GRO-α in normal and pathological thyroid tissues and its regulation in thyroid-derived cells

Abstract

Thyroid glands affected by Graves' disease (GD) show striking leukocytic infiltration, mainly by T-cells. The mechanisms by which the various leukocytes are maintained in the thyroid are unknown. Growth-regulated oncogene-α (GRO-α) in interaction with its receptor CXCR2 is a chemoattractant for both T-cells and neutrophils and may be one of the chemokines involved in the cell maintenance. GRO-α and CD18 mRNA as a marker of leukocytic infiltration were quantified in thyroid tissue using competitive RT-PCR. We found very high GRO-α mRNA levels in all thyroid tissues. In GD patients (n=16), the GRO-α mRNA did not correlate with the CD18 mRNA level or thyroid peroxidase and TSH-receptor antibodies in patients' sera.
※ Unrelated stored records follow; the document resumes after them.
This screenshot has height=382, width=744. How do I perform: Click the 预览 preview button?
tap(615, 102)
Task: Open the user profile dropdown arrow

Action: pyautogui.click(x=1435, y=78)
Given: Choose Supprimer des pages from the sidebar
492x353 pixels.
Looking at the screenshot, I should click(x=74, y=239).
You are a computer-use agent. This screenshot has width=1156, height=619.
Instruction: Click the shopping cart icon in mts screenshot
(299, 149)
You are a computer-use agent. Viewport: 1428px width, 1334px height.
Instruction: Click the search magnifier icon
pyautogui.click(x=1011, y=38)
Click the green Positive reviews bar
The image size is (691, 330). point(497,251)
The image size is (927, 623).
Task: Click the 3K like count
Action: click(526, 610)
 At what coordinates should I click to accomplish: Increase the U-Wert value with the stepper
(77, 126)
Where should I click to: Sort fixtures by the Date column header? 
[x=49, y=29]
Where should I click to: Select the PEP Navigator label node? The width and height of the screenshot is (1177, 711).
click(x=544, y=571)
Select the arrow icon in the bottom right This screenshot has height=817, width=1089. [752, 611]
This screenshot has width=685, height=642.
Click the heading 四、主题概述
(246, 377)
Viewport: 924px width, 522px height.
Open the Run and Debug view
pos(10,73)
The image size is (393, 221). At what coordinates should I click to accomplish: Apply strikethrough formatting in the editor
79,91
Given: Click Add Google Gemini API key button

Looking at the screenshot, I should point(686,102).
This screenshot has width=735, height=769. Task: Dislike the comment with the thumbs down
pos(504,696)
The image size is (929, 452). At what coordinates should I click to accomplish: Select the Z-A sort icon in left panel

In thyroid autonomy (n=10), the GRO-α mRNA levels were significantly lower in autonomous single adenomas compared with the corresponding normal tissue. In order to define the cellular source of GRO-α mRNA and protein, we examined various thyroid-derived cells. Thyrocytes, thyroid-derived leukocytes and fibroblasts showed basal GRO-α mRNA and protein expression, which was remarkably upregulated by different stimuli in vitro. The expression of GRO-α by thyroid carcinoma cell lines confirms that thyrocytes may actually produce GRO-α. As shown by flow cytometry and immunohistology, CD68+ monocytes/macrophages are the only cell population strongly expressing CXCR2 in the thyroid.